JD73’s Make Your Move is out July 31, 2015 on Splash Music Productions.
Rhodes Mark 1 and Mark 7
Every track I write starts with one of my three Rhodes pianos. The Rhodes is the bed for pretty much every track I’ve written across my three albums — including my new album, Make Your Move. I have one piano from 1972, one from 1980 — my gigging piano — and one from 2010 with MIDI which I used on tracks including “Show Me” and “Marimba Dance” (also on the new album). The sound of a well-setup Rhodes always inspires me — just sit down, hit a chord, switch on the stereo-panning and bliss out!
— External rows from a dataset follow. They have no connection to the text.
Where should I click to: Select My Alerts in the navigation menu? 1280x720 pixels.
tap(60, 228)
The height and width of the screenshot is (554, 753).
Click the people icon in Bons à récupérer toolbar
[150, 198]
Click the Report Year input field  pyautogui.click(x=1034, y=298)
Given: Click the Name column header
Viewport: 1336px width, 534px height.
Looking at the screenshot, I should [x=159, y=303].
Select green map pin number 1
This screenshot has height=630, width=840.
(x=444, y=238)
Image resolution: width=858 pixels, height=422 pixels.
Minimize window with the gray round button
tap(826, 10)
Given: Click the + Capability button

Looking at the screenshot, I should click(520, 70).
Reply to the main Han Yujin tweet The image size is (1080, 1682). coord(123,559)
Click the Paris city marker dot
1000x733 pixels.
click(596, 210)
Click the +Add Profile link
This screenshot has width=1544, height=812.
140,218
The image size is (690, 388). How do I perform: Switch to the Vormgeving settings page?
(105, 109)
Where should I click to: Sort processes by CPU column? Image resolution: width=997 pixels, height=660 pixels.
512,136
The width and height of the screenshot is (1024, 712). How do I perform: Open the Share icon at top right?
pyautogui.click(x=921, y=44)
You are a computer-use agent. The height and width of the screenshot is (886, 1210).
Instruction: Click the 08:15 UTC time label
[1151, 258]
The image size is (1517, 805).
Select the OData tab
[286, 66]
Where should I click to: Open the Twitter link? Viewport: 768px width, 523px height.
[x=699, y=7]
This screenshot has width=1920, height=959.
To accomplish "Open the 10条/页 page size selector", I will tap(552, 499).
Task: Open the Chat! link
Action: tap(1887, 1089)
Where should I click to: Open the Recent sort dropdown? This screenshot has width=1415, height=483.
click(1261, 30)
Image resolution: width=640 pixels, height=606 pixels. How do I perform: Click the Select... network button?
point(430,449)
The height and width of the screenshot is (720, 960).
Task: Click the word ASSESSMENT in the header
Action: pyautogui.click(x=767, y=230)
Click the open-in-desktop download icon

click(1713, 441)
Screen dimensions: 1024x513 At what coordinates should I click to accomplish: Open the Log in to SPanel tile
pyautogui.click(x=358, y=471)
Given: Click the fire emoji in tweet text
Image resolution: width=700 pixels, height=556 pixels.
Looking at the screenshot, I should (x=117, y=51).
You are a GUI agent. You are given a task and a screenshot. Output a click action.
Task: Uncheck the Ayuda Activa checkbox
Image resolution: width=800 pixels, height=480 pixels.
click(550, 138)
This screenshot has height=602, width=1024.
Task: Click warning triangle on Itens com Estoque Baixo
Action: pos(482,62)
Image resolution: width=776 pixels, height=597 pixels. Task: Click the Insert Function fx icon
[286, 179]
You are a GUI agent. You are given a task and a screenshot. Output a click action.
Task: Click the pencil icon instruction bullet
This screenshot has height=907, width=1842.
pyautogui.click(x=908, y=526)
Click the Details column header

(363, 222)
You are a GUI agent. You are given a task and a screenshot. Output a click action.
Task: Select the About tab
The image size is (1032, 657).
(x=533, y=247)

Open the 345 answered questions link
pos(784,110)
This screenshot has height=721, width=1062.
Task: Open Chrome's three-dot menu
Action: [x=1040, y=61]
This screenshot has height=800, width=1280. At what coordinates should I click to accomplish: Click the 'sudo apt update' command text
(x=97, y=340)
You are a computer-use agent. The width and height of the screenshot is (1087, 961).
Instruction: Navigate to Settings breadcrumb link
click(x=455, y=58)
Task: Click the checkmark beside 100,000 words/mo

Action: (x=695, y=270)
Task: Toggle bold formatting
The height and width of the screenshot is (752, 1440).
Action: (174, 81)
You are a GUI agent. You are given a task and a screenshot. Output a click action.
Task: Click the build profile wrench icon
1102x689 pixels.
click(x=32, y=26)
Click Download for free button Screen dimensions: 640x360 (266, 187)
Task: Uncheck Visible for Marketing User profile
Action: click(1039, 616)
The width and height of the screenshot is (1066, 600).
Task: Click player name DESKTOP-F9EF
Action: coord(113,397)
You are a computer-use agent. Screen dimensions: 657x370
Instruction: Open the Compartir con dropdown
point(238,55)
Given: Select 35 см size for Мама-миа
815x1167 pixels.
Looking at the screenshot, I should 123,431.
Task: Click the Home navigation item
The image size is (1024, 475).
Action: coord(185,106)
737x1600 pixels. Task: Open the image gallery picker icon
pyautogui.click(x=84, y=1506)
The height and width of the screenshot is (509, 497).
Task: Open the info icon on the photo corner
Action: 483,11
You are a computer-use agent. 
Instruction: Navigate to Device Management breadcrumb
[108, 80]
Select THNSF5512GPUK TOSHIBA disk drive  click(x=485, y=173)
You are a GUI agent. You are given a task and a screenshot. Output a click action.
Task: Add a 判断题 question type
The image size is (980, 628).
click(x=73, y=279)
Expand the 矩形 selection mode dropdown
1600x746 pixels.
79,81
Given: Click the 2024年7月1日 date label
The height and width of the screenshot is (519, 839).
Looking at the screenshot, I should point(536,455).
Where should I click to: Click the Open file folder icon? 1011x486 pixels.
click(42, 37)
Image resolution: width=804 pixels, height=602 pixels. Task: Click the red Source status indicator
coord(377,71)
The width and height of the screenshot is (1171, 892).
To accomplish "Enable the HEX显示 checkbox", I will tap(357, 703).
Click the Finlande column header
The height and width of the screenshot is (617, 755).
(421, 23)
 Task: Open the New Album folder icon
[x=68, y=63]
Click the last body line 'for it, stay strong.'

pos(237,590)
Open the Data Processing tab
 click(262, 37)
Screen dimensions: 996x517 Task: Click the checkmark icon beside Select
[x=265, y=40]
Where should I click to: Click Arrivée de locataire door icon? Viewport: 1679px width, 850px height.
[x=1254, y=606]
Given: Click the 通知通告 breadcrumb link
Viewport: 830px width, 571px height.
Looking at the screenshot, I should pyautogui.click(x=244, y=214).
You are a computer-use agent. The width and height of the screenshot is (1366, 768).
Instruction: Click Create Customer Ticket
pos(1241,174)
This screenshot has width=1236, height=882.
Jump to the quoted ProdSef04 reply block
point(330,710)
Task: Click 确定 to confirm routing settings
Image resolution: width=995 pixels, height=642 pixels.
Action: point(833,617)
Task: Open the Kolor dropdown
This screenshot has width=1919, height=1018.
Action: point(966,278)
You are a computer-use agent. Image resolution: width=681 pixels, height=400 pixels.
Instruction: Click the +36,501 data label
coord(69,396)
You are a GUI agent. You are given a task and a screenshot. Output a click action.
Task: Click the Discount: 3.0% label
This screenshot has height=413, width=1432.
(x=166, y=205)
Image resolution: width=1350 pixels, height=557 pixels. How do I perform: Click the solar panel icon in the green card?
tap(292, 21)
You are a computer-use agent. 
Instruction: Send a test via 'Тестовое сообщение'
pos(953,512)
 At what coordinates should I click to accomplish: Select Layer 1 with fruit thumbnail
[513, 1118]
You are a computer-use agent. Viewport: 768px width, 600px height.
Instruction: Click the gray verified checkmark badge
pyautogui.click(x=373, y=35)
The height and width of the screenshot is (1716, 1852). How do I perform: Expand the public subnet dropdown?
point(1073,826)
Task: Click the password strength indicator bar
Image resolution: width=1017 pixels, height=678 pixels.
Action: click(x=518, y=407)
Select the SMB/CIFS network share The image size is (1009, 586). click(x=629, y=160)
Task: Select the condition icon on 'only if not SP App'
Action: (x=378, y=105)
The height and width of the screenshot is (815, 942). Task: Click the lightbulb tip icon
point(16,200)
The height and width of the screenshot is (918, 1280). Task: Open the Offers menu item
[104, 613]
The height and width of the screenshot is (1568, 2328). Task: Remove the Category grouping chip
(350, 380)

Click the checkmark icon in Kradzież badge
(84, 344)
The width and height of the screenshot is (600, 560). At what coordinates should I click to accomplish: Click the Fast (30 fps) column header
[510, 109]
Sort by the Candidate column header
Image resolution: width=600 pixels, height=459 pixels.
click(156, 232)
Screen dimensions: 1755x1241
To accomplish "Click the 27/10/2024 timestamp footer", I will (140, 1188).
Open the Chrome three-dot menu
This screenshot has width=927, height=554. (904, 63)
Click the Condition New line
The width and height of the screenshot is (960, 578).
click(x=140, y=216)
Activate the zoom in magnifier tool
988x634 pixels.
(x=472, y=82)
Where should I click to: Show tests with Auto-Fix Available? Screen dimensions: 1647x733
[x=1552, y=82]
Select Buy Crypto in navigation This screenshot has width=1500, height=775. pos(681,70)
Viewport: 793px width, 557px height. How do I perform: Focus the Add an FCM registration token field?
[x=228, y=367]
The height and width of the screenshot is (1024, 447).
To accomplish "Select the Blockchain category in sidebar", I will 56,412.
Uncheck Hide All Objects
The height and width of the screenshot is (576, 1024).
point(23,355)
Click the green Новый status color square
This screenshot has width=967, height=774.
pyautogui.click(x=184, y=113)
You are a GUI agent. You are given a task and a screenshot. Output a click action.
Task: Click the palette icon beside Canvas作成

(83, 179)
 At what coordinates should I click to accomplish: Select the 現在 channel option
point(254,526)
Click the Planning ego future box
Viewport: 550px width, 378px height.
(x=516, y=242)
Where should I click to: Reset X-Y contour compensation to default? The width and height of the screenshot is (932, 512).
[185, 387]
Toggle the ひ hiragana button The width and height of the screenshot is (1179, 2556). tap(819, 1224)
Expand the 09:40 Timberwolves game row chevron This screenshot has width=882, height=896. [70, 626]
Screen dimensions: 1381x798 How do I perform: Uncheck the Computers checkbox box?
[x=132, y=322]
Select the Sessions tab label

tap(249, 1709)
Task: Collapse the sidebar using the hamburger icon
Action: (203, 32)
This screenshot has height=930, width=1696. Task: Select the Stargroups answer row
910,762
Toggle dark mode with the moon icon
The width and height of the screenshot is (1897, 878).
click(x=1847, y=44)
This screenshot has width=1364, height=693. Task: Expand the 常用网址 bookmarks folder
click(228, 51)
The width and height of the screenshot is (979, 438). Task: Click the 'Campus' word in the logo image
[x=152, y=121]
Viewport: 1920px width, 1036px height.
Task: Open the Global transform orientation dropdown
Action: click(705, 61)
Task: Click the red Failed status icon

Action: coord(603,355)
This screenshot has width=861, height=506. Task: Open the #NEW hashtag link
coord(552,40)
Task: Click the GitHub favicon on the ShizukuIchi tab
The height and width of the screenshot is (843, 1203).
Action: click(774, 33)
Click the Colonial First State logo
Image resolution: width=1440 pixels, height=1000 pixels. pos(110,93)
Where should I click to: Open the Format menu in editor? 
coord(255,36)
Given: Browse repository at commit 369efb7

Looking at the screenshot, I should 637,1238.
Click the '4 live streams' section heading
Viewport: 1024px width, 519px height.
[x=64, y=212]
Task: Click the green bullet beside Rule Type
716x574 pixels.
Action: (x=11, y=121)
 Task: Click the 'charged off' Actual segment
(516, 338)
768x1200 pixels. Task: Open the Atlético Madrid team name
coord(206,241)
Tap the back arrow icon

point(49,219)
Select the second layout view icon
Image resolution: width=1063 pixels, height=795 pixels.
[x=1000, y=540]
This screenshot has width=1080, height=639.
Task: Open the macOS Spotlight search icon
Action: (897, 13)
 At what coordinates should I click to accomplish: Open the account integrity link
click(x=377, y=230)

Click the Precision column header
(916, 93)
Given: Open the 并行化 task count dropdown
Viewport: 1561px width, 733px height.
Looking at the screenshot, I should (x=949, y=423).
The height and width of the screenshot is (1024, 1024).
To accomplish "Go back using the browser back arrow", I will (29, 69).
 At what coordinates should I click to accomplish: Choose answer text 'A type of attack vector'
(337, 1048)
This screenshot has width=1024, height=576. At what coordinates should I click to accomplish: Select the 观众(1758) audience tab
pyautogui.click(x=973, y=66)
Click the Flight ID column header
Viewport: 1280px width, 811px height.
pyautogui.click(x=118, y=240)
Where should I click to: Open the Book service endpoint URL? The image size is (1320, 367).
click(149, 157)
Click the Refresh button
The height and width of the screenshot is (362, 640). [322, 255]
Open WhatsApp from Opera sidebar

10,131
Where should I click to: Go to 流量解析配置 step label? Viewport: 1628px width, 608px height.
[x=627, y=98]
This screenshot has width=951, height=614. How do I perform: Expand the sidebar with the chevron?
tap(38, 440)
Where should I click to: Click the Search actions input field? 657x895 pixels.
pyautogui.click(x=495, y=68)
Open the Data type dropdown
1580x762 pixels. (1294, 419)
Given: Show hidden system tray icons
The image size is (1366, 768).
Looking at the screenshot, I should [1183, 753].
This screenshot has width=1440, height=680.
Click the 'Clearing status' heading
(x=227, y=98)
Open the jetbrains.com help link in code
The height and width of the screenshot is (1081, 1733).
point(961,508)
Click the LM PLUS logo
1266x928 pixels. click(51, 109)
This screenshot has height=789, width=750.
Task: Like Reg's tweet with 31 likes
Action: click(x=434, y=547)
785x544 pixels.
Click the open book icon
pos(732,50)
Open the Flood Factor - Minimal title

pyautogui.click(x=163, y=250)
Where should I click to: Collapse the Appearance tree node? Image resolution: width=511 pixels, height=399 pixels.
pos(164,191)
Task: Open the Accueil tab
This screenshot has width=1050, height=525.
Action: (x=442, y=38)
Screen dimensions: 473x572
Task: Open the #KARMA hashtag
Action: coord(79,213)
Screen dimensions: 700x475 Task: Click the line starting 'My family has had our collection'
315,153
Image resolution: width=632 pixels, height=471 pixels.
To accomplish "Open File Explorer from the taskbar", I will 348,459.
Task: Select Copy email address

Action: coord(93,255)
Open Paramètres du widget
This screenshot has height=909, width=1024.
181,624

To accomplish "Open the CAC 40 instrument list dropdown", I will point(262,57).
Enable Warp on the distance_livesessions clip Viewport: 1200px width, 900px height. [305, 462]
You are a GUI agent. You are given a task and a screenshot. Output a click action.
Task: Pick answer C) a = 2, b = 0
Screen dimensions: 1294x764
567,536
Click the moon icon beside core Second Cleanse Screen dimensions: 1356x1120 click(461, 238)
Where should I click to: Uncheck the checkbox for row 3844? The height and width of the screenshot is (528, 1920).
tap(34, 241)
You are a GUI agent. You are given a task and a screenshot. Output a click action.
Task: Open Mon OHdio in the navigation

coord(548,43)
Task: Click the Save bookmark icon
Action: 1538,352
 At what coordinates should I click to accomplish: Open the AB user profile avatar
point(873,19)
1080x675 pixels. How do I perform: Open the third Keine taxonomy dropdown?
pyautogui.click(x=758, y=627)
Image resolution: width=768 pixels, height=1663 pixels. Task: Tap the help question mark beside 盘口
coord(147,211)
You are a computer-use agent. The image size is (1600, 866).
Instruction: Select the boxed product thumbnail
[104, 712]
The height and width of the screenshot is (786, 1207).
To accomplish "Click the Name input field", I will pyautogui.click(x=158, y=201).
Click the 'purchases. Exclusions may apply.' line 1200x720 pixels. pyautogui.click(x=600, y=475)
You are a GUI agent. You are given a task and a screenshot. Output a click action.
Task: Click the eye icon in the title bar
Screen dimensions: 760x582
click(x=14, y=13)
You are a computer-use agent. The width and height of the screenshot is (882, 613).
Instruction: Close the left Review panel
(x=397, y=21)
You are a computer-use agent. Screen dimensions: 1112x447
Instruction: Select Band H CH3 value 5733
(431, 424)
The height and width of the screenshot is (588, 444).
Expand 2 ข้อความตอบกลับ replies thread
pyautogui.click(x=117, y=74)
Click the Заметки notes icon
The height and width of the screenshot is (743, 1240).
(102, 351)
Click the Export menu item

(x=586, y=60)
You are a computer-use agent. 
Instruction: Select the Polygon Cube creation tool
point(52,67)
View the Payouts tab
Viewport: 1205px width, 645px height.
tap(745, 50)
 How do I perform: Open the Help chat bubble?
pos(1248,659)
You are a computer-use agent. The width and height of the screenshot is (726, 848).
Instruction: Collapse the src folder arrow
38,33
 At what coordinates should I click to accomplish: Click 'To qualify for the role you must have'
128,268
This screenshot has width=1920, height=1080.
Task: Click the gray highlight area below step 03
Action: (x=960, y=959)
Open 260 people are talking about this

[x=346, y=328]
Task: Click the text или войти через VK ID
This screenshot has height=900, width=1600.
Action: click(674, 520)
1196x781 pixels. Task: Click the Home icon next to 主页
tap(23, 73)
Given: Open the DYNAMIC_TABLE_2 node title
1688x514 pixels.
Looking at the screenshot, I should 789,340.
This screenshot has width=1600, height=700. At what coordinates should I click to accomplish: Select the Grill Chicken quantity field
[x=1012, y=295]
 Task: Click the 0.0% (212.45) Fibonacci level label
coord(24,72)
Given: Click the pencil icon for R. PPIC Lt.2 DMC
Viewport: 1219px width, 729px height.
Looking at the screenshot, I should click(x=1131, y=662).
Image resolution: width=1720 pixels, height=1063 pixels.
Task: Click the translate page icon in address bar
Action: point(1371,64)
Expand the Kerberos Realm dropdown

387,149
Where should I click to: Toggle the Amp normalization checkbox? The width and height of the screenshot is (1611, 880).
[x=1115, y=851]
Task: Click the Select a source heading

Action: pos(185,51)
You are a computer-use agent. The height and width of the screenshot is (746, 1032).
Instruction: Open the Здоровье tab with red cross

My go-to studio bass machine which I’ve owned since 2004 (I use a Moog Mintaur as a more portable substitute for it on gigs). It gets used on pretty much every track I make. It’s rich, thick and organic with a stupid amount of low-end. Great for subs and more mid-rangey punchy bass too. Plus, it can really nail those classic Minimoog bass patches that I love and that are a big part of the JD73 sound — especially those killer bass sounds from Michael Jackson/Quincy Jones/Rod Temperton/Bruce Swedien Productions.
Moog MemoryMoog Plus
These are very hard to find now and fetching silly money secondhand, but I got lucky and bought mine for a steal about 10 years ago. It has a real earthy and organic quality to it with a huge sonic footprint that demands your attention! It also oozes classic ’80s string pads and synth brass but can sound wildly futuristic too. Nothing quite sounds like a Memorymoog, well, when it’s working that is — which most of the time it isn’t!
Nord Stage 2
Of all the newer ‘boards I own, my Stage 2 goes with me everywhere I gig and it gets a lot of studio/session use too. The acoustic pianos are the only sampled pianos that sit right with my music — the Bright Grand Piano features heavily on “Tripping Out” on the new album — and all the Nord piano samples sound extremely real, natural and soulful. I also love the Clavinet samples, which I often use to compliment or emulate rhythm guitars. The organs and synth/sample section are especially great for authentically dirty funk and for substituting the real instruments on gigs where it’s impractical to take my full rig.
This synth is a monster and a sonic chameleon! It can impersonate most of the classic analogue polysynths amazingly well — and monosynths too —but also has its own unique character. One of the most powerful yet underrated polysynths ever made, many people still don’t realise it’s a true 16-voice VCO synth powerhouse. It’s basically a self-contained modular analogue synth that can be internally re-wired and re-configured for just about any type of sound imaginable! Warm, metallic, raw, smooth and everything in between!